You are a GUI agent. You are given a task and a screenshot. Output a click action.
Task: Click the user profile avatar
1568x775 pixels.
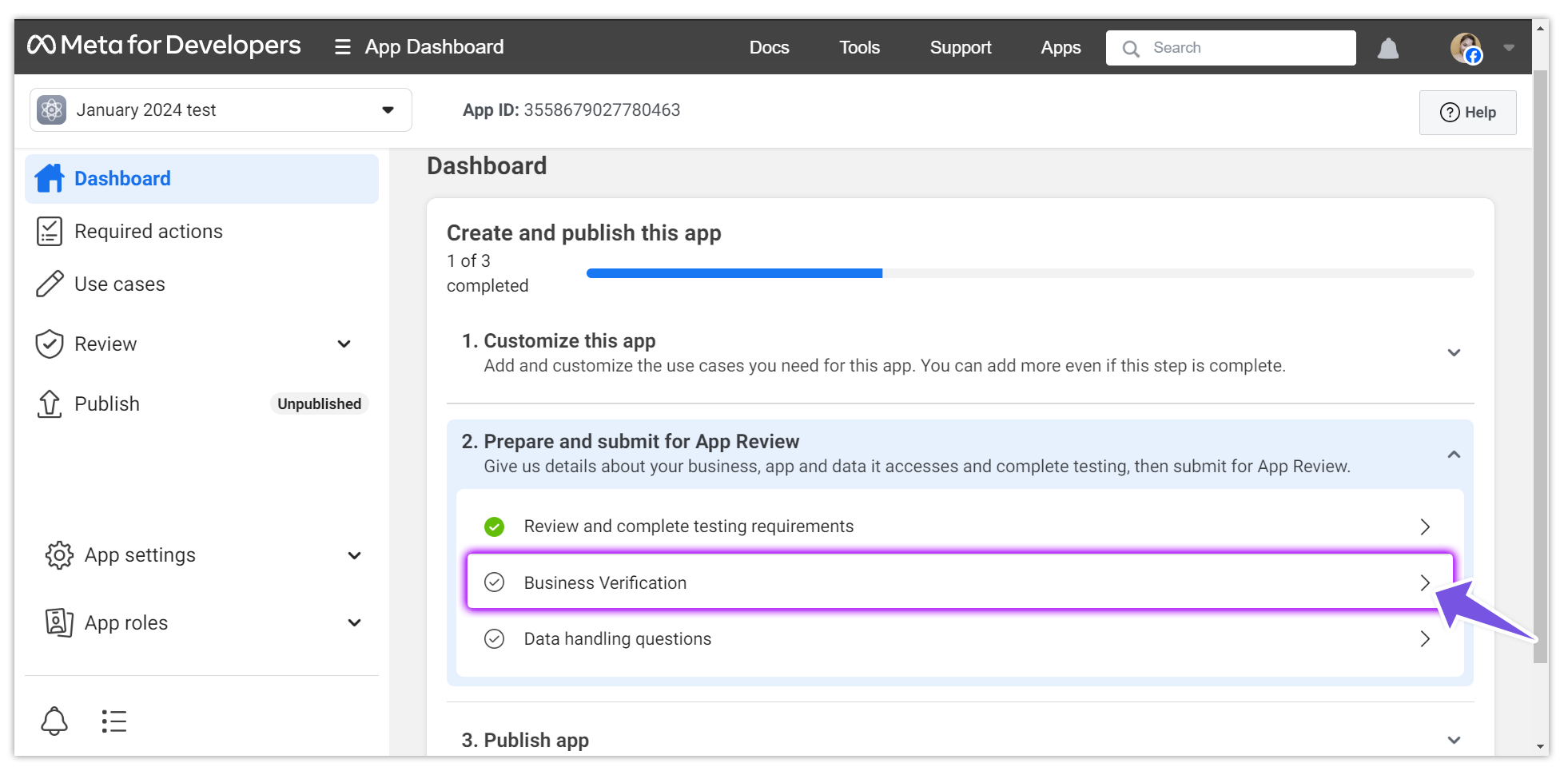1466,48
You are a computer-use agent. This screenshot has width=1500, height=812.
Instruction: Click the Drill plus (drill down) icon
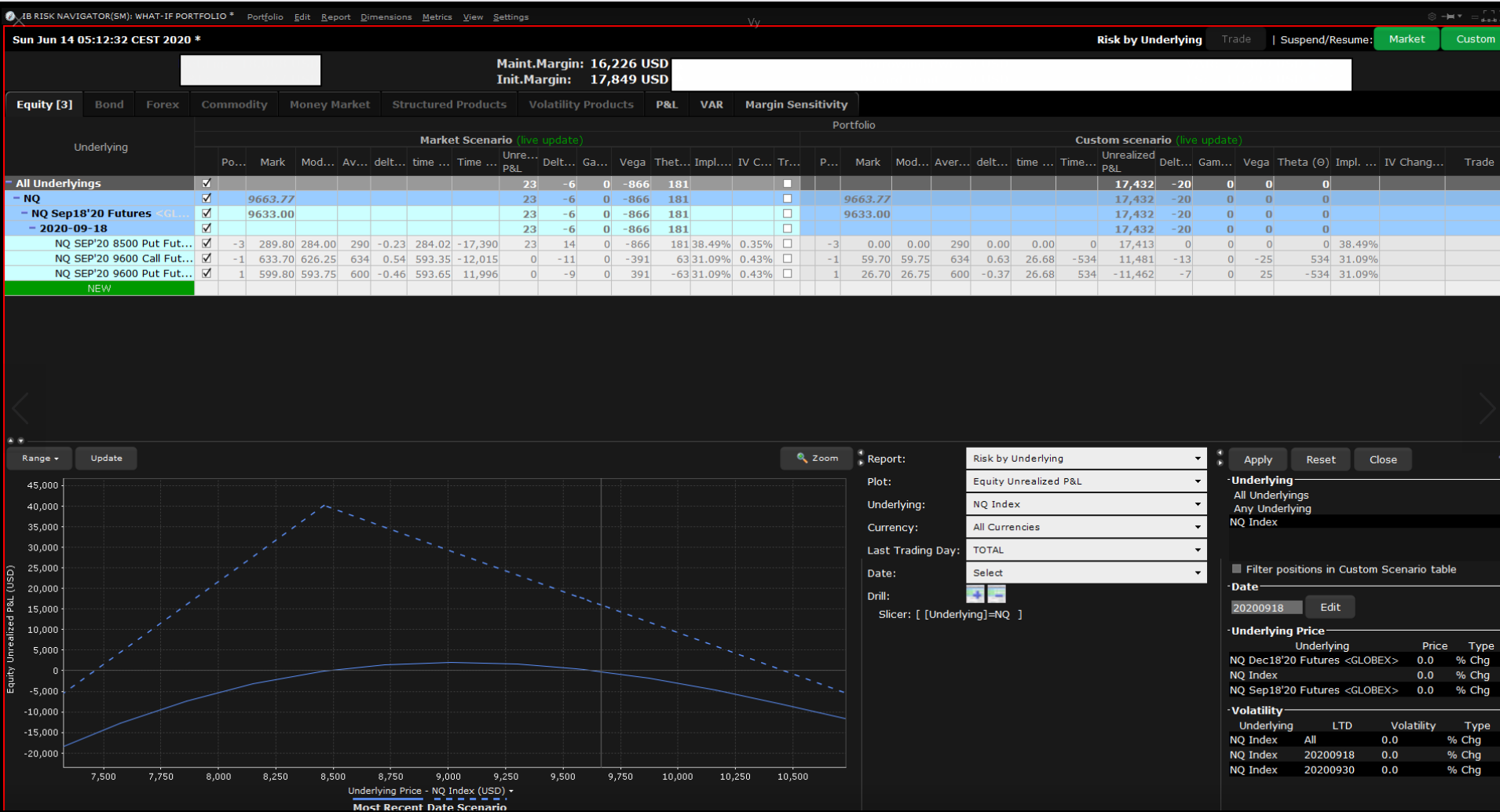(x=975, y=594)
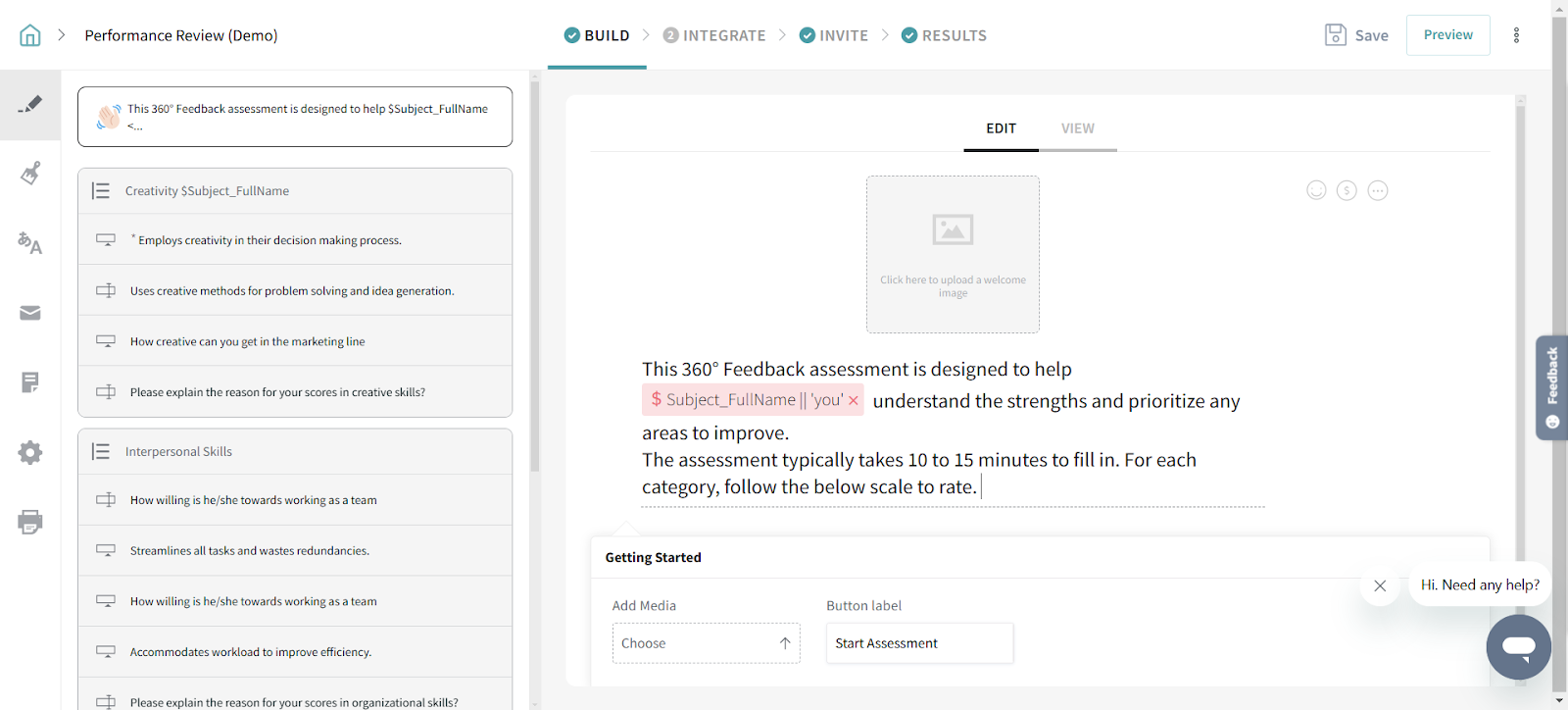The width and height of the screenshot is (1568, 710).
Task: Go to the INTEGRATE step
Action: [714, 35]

==

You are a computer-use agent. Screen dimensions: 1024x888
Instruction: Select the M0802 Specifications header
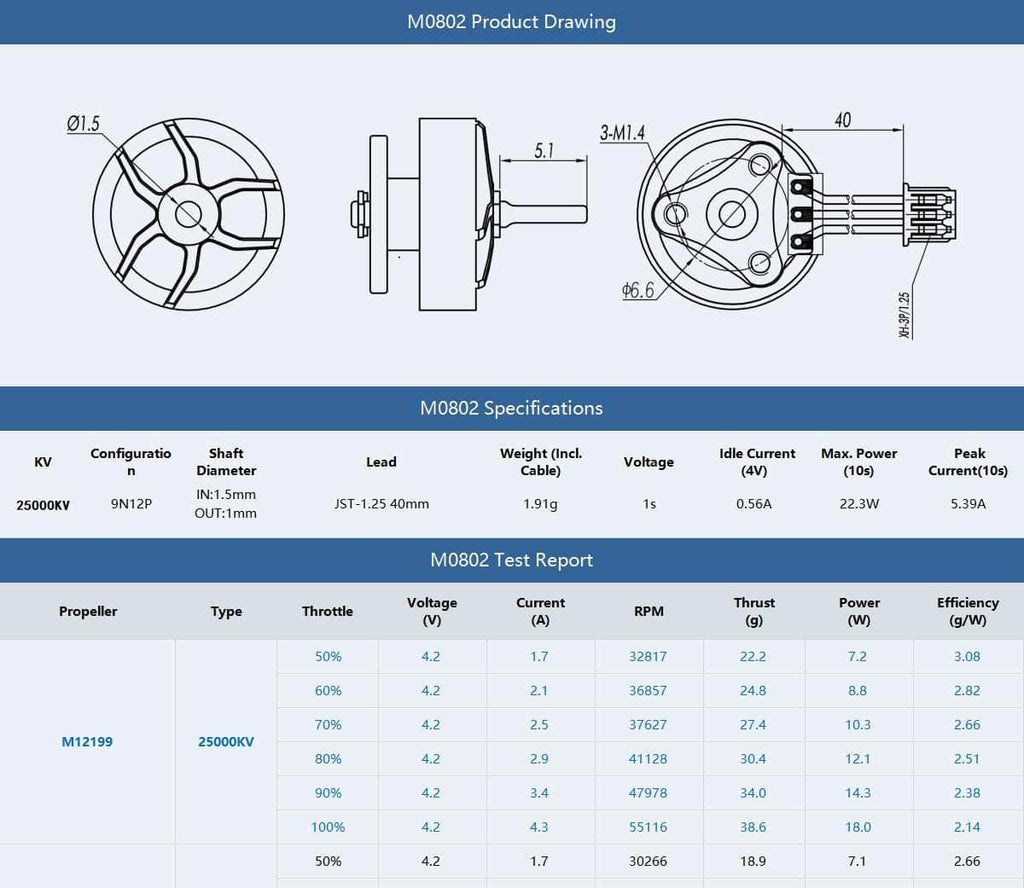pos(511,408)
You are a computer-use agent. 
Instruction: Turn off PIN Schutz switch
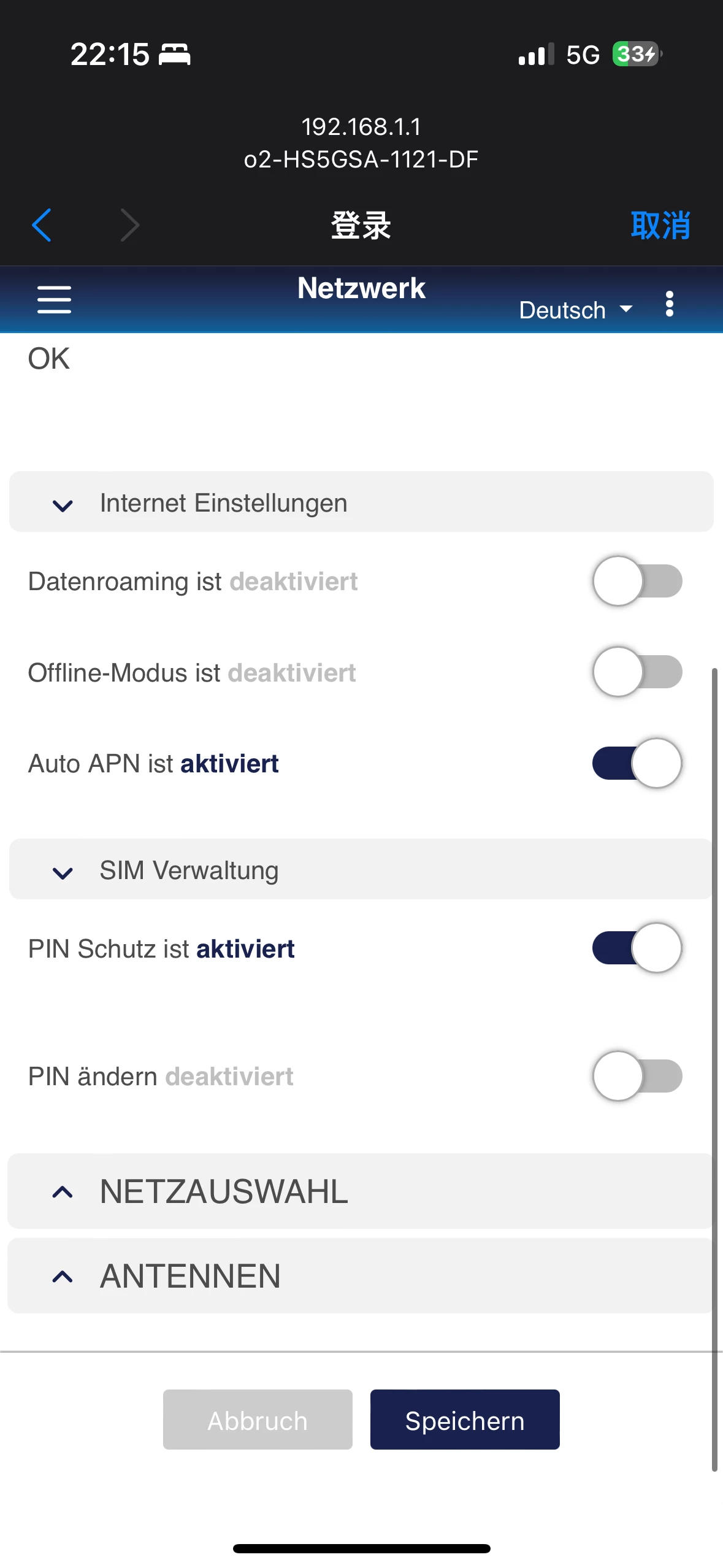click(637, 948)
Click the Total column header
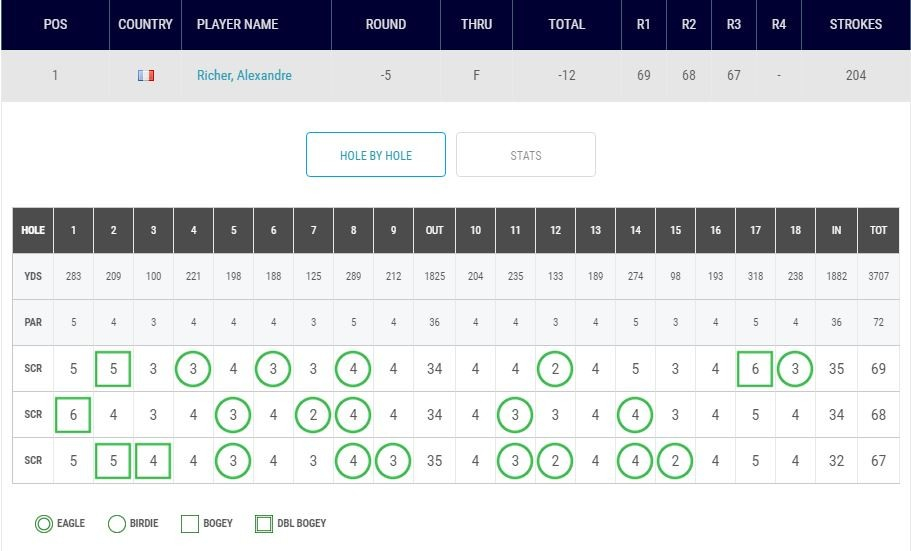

● **Exercise details**: Would you write out exactly the lines above, starting at the line containing "You are a GUI" and stopping after the line containing "You are a computer-use agent. This"? Omit the pictures.

● **Written solution**:
You are a GUI agent. You are given a task and a screenshot. Output a click action.
Task: Click the user profile avatar
1568x775 pixels.
1466,48
You are a computer-use agent. This screenshot has width=1500, height=812.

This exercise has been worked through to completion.